Кайзеровско-королевская государственная гимназия [37]зовется теперь лицеем Виктора-Эммануила III. Шуберт-Зольдерн уехал, в Австрии он оказался без всякого гражданства и отказывался взять какое-либо после того, как пережил две империи, Гориция сделалась итальянской, а его Прага, где он родился, стала чехословацкой. Возможно, ему не так уж не по душе находиться в этой пневматической пустоте, образовавшейся от циклонов и антициклонов истории. В общем, он сводил концы с концами, существуя на пособие, которое удалось ему устроить одному изобретательному бюрократу новорожденной маленькой республики, по крайней мере так все продолжалось до 19 октября 1924 года, когда, если употребить любимое выражение Шуберта-Зольдерна, «закончились его заботы».
Энрико возвращается, другие уезжают. Его мать умерла в Удине в 1917 году. Нино скончался 19 августа 1923 года, поскользнувшись на камне и оставшись лежать без движения на протяжении нескольких часов в ущелье Хоучник в Валь Трибуссе на Польдановеце. Нет, Карло ошибся, это Нино умел жить убежденным в своей правоте. Ему не нужны были романтические бегства и тому подобные паясничанья. Он всегда был великодушным, жил в любви к своей Пине и двум детям, к друзьям и с удовольствием проводил время в своем книжном магазине на Пьяцца Гранде. «Он относился к людям с благородством», — сказал его друг Марин. На лице Нино, когда он лежал в гробу, отражался свет лампады с их чердака.
Эрвино Покар, свидетель падения Нино, уехал в Милан. Доблесть приносит честь, Эрвино тоже заучил это за партой старого лицея, сдав столько экзаменов по древнегреческому языку и получая на них отличные оценки. Среди товарищей по школе Эрвино был тем, кто понял, что любить — значит слышать, а читать — важнее, чем писать, если же хочешь взять в руки ручку, лучше уж переводить, как в школе вместе с Нуссбаумером, оставить в покое саморекламу и поставить себя на службу великим словам. Бьяджо Марин преподавал на учительских курсах, а когда школьные власти захотели переместить его, потому что им не понравилось, как он комментировал в классе Евангелие от Иоанна, заявил, что он не чемодан, сдал дела и уехал в Градо. Да и другие разъехались: Камизи отправился в Египет, Сегалла — в Трентино.

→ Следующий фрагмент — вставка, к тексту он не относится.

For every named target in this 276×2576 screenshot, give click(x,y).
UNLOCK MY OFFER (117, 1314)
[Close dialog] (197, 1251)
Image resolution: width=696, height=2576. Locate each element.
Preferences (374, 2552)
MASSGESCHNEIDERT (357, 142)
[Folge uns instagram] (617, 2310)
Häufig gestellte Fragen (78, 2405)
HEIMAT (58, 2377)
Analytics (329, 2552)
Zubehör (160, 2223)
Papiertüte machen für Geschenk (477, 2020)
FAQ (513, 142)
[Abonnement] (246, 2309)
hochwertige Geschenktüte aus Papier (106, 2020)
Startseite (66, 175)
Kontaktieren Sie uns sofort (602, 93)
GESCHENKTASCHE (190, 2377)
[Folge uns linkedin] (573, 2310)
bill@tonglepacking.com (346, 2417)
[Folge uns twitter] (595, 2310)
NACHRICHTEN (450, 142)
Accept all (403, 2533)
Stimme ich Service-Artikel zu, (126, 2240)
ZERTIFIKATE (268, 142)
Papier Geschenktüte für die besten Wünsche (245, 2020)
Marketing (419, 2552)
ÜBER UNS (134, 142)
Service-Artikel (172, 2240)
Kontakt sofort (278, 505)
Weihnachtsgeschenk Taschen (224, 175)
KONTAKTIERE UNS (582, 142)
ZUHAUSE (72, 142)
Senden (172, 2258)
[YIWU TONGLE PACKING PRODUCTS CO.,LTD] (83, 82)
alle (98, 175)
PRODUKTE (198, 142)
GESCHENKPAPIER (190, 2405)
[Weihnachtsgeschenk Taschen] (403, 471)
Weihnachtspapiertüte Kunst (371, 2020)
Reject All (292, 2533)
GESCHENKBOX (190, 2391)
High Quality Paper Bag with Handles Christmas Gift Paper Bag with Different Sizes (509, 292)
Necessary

Энрико был растерян, ему казалось, что он уехал, а не вернулся, что он все еще среди гаучо. Фелипе Гутьеррес, когда он видел его последний раз, направлялся в сторону Кордильер, Хосе Антонио Пинто ехал далеко на юг. Энрико немного полюбовался Карсо и Изонцо — та земля и те воды поглотили слишком много крови, став похожими на некоторые болота в Южной Америке, что поглощают свет, — и с неловкостью выслушивал друзей, принимавших участие в этой бойне с той и другой стороны. Они рассказывали об атаках и захвате какой-нибудь высоты, отступлениях и кровавых контратаках, когда приходилось отвоевывать ее вновь.
В трагедии, в ходе которой одних бросали против других, Энрико все же распознавал нечто иное, чего ему не хотелось понимать. Когда другие рассказывали о поданной раненому под огнем походной фляжке, или о солдате, который направил оружие против своих же товарищей, озверевших от многонедельного пребывания в окопах и собиравшихся перерезать горло пленному, Энрико, ничего не говоря, с отвращением думал о письме Толстого и уходил прочь с неприязненным видом. Однажды он даже произнес нечто нелицеприятное против вдовы Вальтера, их товарища, погибшего у Саботино, а потом злился на себя, ему стало, вероятно, стыдно тогда, но он хотел, чтобы его оставили в покое. Ему-то что до этого разделенного с врагами братства или жалости к ним. Его не интересовали ни враги, ни братья, ни дети. Только Карло мог бы быть ему братом.
Монсеньор Фогар, их лицейский преподаватель катехизиса, — теперь епископ Триеста. Он делает все, что в его силах, чтобы защитить славян от притеснений и насилия со стороны фашистов. Славяне стоят непробиваемой стеной. Энрико злит несправедливость, которой они подвергаются, но у него возникает и какая-то смутная боязнь, его познания в словенском, которых ему вполне хватало в Руббии или Гориции, чтобы играть после уроков с некоторыми школьными товарищами, теперь недостаточны для разговора с ними, словенский для него стал тем же, что и мертвые языки.